Why We Worked On This

AML is a devastating hematological malignancy characterized by the uncontrolled proliferation of myeloid precursor cells [3]. It largely affects the adults and generally has a dismal outcome. Despite advancements in our understanding of the dysregulated gene network driving AML, the regulatory roles of RNA in this context remain largely unexplored. This knowledge gap inspired us to explore the RNA-chromatin interactome in leukemia cells. We aimed to identify key ncRNAs that interact with chromatin and unravel their potential roles in leukemia biology, with the hope of uncovering novel therapeutic targets.

How We Did It

To map the landscape of RNA-chromatin interactions in AML, we employed a cutting-edge technique known as in situ mapping of RNA-genome interactome (iMARGI) [4,5]. This method allowed us to capture and sequence RNA-DNA interaction pairs, providing a comprehensive view of the RNA species associated with chromatin. Our analysis was conducted on MV4-11 cells, a representative AML cell line, and involved generating and sequencing over one billion paired-end reads, resulting in the identification of approximately 52 million valid RNA-chromatin interactions.

What We Found

Our study revealed that protein-coding mRNAs and long non-coding RNAs (lncRNAs) predominantly interact with chromatin in cis, suggesting their involvement in transcriptional regulation at their sites of origin. In contrast, small ncRNAs, particularly small nucleolar RNAs (snoRNAs) and small nuclear RNAs (snRNAs), exhibited a high frequency of trans-interactions with chromatin, indicating specific roles in chromatin modulation beyond their traditional functions.

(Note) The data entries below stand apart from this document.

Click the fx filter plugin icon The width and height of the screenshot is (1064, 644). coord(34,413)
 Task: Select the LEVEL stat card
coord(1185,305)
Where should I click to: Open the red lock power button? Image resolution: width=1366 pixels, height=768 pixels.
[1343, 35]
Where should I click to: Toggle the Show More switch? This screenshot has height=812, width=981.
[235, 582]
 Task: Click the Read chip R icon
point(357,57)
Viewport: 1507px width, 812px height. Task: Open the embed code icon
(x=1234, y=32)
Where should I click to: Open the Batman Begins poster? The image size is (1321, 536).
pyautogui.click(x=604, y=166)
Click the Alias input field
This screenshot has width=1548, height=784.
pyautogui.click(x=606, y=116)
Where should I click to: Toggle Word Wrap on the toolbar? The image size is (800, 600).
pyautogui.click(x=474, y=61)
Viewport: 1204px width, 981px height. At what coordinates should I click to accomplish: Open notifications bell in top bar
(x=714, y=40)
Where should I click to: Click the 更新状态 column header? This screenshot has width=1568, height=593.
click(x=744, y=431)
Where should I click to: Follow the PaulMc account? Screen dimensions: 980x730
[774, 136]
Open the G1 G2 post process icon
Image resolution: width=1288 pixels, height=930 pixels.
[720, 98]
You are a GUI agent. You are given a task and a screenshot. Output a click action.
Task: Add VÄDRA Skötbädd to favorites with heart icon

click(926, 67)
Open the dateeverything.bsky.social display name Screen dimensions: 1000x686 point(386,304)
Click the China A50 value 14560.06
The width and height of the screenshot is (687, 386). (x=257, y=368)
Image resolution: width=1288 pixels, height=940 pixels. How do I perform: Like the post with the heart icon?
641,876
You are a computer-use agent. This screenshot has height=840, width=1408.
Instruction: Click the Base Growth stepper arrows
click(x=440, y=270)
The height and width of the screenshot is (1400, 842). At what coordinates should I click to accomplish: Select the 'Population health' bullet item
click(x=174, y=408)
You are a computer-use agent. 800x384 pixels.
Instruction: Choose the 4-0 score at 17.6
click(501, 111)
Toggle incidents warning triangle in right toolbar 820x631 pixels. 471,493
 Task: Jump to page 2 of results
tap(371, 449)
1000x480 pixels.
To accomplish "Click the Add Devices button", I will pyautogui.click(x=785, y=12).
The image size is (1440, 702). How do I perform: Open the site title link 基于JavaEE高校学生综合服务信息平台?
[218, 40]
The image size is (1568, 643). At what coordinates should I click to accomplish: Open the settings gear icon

Among the chromatin-associated snoRNAs, SNORD118 and SNORD3A were captured for further analysis due to their widespread and predominant chromatin association in trans (Figure 1). The two snoRNAs were actively transcribed in multiple human leukemia cell lines, upregulated upon leukemia induction and reduced during myeloid differentiation. More interestingly, SNORD118 was significantly enriched in leukemia stem cells. Functional assays demonstrated that suppression of SNORD118 and SNORD3A impaired leukemia cell proliferation and colony-forming capacity in a number of AML cell line models and primary patient samples, whilst their loss had mild effects on healthy hematopoietic stem and progenitor cells (HSPCs), highlighting their essential role in leukemia maintenance.

Figure 1. Identification of two chromatin-associated snoRNAs in AML maintenance. (Created with BioRender.com)

What Our Work Means

The discovery of SNORD118 and SNORD3A as critical mediators of leukemia maintenance suggests new targets of AML intervention. In addition, these two snoRNAs have also been implicated in the propagation of breast cancer and lung cancer cells in vitro and in vivo [6], highlighting a potential general vulnerability in a broad spectrum of tumors. Our study revealed that unlike other snoRNAs, SNORD118 and SNORD3A function independently of the classical snoRNP complex and their chromatin association correlates with specific chromatin modification states. This unique chromatin-related mechanism may account for their functional importance in sustaining AML cells.

Our findings uncovered that inhibiting either of the two snoRNAs could selectively disrupt leukemia cell propagation while sparing healthy hematopoietic stem cells. This selective impact underscores the therapeutic promise of targeting specific ncRNAs in cancer treatment. However, further research is needed to elucidate the detailed molecular mechanisms by which SNORD118 and SNORD3A regulate chromatin and contribute to leukemia pathogenesis. Additionally, developing specific molecules or chemicals against these snoRNAs could pave the way for novel AML therapies.

Conclusion

Our study sheds light on the previously underappreciated roles of small ncRNAs in chromatin regulation and leukemia maintenance. These findings not only enhance our understanding of leukemia biology but also provide promising targets for future therapeutic development. As we continue to unravel the complexities of RNA-mediated regulation, we move closer to innovative treatments that could significantly improve outcomes for patients with AML.

 References

  1. Beermann J, Piccoli MT, Viereck J, Thum T. Non-coding RNAs in Development and Disease: Background, Mechanisms, and Therapeutic Approaches. Physiol Rev. 2016;96:1297-325.
  2. Morris KV, Mattick JS. The rise of regulatory RNA. Nat Rev Genet. 2014;15:423-37.
  3. Tenen DG. Disruption of differentiation in human cancer: AML shows the way. Nat Rev Cancer. 2003;3:89-101.
  4. Wu W, Yan Z, Nguyen TC, Bouman Chen Z, Chien S, Zhong S. Mapping RNA-chromatin interactions by sequencing with iMARGI. Nat Protoc. 2019;14:3243-72.
  5. Yan Z, Huang N, Wu W, Chen W, Jiang Y, Chen J, et al. Genome-wide colocalization of RNA-DNA interactions and fusion RNA pairs. Proceedings of the National Academy of Sciences of the United States of America. 2019;116:3328-37.
  6. Langhendries JL, Nicolas E, Doumont G, Goldman S, Lafontaine DL. The human box C/D snoRNAs U3 and U8 are required for pre-rRNA processing and tumorigenesis. Oncotarget. 2016;7:59519-34.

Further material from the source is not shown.